§ **TASK INSTRUCTIONS**
From the entries, filter out every line that lacks "GRIP" and copy the rest.

§ **MATERIAL FOR THIS EXERCISE**
○ ○ ○ ○

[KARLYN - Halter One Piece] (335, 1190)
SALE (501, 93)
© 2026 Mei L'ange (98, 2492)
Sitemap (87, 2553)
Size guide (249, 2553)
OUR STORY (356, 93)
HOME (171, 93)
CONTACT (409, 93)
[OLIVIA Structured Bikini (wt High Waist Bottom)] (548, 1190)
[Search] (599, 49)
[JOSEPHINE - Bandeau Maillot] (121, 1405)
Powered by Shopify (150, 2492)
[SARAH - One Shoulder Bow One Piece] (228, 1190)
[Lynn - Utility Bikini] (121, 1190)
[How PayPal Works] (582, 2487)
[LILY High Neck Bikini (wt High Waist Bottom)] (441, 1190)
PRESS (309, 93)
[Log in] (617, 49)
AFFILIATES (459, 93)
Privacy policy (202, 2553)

○ ○ ○ ○

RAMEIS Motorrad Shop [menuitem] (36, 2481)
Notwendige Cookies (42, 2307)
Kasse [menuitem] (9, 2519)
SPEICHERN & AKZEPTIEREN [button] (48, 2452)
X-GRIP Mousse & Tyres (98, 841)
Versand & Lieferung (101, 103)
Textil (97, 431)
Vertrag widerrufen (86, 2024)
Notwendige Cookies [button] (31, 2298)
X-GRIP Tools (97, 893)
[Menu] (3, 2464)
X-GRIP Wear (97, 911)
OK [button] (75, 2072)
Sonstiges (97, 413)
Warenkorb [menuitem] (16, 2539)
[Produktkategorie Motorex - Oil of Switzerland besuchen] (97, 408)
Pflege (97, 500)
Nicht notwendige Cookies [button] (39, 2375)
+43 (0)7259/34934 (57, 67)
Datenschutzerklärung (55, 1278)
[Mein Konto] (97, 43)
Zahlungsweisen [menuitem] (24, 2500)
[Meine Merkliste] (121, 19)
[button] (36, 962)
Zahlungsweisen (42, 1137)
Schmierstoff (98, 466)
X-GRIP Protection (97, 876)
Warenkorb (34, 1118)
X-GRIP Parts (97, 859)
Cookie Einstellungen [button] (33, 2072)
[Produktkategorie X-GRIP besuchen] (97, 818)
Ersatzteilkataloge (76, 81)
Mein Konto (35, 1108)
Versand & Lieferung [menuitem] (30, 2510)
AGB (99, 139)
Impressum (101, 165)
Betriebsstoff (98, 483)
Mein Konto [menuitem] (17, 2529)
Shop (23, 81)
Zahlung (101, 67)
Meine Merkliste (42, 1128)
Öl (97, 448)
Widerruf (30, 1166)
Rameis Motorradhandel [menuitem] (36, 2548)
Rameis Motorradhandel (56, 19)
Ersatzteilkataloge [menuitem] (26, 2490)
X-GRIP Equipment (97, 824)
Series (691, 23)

○ ○ ○ ○

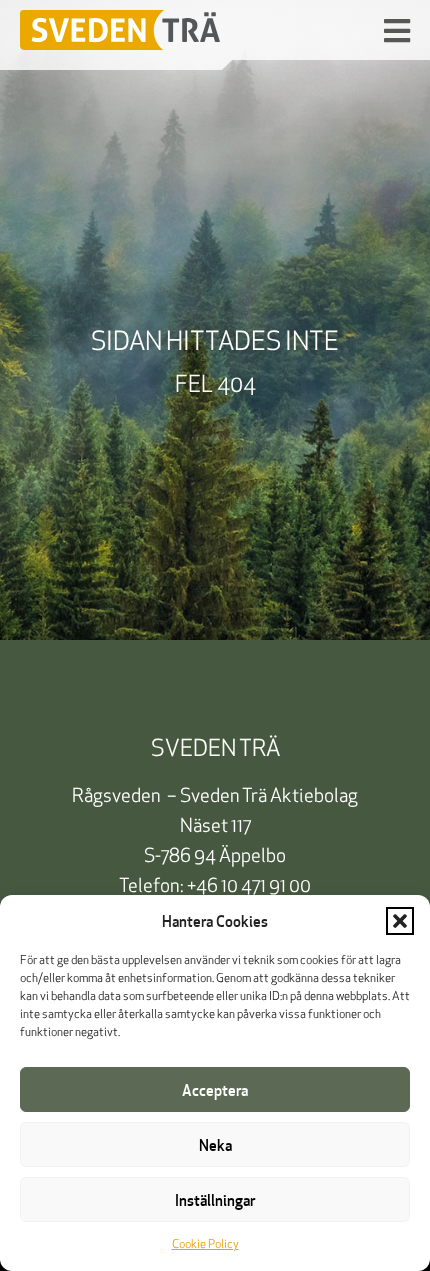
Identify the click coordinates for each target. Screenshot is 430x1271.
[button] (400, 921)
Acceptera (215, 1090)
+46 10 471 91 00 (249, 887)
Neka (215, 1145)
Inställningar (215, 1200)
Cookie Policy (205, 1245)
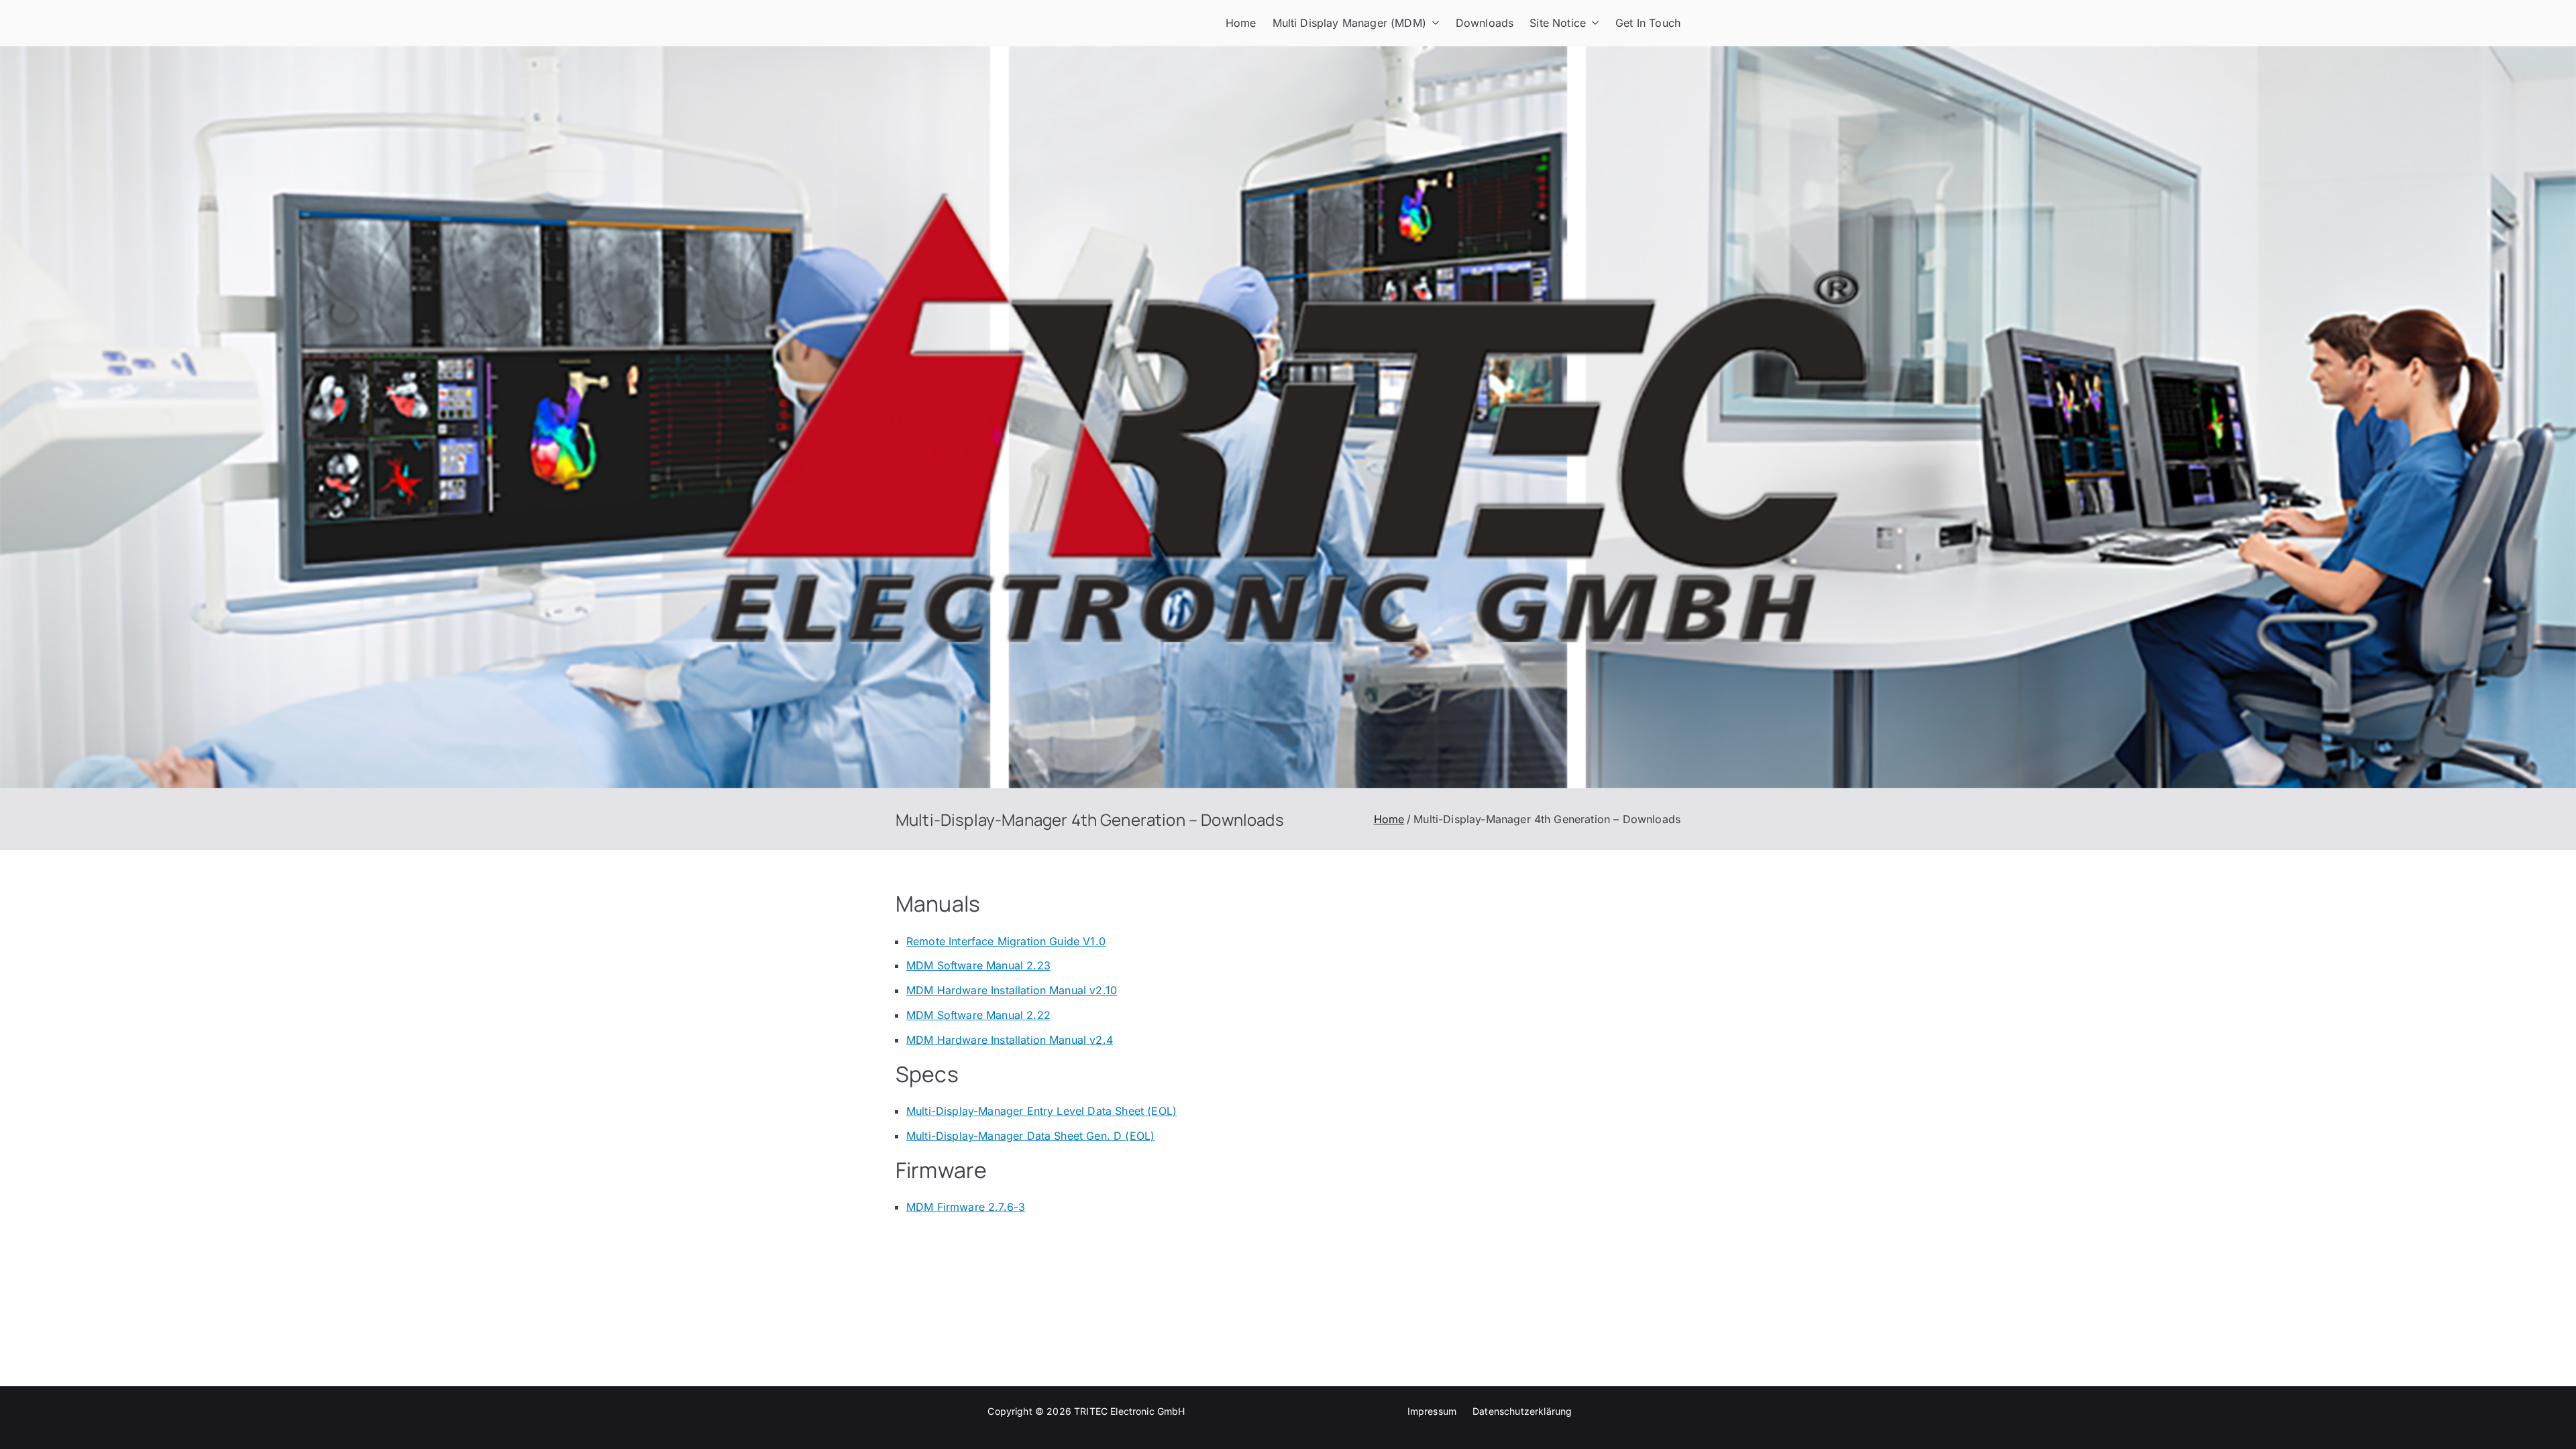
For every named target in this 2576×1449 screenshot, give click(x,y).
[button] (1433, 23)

○ ○ ○ ○

§ **SOLUTION**
X-GRIP Mousse & Tyres (98, 841)
X-GRIP Tools (97, 893)
X-GRIP Wear (97, 911)
X-GRIP Protection (97, 876)
X-GRIP Parts (97, 859)
[Produktkategorie X-GRIP besuchen] (97, 818)
X-GRIP Equipment (97, 824)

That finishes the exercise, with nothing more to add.